A global research team has managed to create a strain of yeast by redesigning and reconstructing half of its 16 chromosomes, marking a monumental stride towards crafting the first complex cell with a completely synthetic genetic makeup.
Lead researcher Jef Boeke from New York University Langone Health stated, “We’re more than halfway there now.” The primary objective of the project is to gain a deeper understanding of complex cells and to engineer yeast strains with potential industrial applications such as biofuel production.
While previous efforts have focused on creating viruses and bacteria with entirely synthetic genomes, yeast poses a greater challenge due to its complexity as a eukaryotic cell, akin to those found in plants and animals. Eukaryotic cells have extensive genomes divided into numerous chromosomes, unlike the single compact genome characteristic of bacterial cells.
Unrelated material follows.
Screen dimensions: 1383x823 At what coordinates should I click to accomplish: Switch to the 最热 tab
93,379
Although the synthetic versions of all 16 yeast chromosomes have been completed, assembling them into a single yeast strain may take approximately one more year. Boeke indicated, “When we get all those chromosomes into a single strain, we’re going to be able to do a whole bunch of new things we couldn’t do before.”
The primary challenge lies in “debugging” the synthetic chromosomes as they encounter unanticipated issues arising from intentional biological alterations. Eukaryotic cells contain significantly more repetitive or “junk” DNA compared to bacteria.
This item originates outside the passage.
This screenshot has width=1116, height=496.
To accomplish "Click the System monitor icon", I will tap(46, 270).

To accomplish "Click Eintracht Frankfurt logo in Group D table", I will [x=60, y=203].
The team has successfully eliminated a substantial portion of this repetitive DNA, resulting in synthetic chromosomes that are about 10% smaller. Boeke conveyed the belief that by reducing repetitive DNA, a more stable foundation for biotechnology can be achieved. Additionally, the team plans to eliminate the RNA splicing mechanism after removing all introns from the DNA.
Furthermore, the team has introduced 3000 recombination sites in the genome to facilitate rapid evolution of strains for industrial purposes, akin to shuffling a deck of cards. This system enables accelerated evolution and can be controlled as necessary.
Additionally, an entirely new 17th chromosome containing genes responsible for protein synthesis molecules, known as tRNAs, has been created. The alignment of the genes in the same direction prevents DNA breaks caused by enzyme collisions, offering a novel approach absent in nature.
Geoffrey Taghon from the US National Institute of Standards and Technology emphasized the importance of implementing a biocontainment system for the synthetic yeast to prevent it from surviving and spreading in the wild. Boeke’s team has made modifications to ensure that the synthetic yeast cannot outcompete natural strains and is considering incorporating a containment system in the final strain.
Furthermore, the technology developed for creating the synthetic yeast is being utilized to modify segments of the mouse genome to produce mouse strains more conducive to medical research. However, due to the significantly larger size of the mouse genome compared to that of yeast, creating an entirely synthetic mouse with existing technology is deemed impractical at present.
Boeke acknowledged the challenges stating, “Unless there’s some major speed-ups, it’s not going to happen in my lifetime. But I wouldn’t rule it out. Never underestimate the power of technology development.”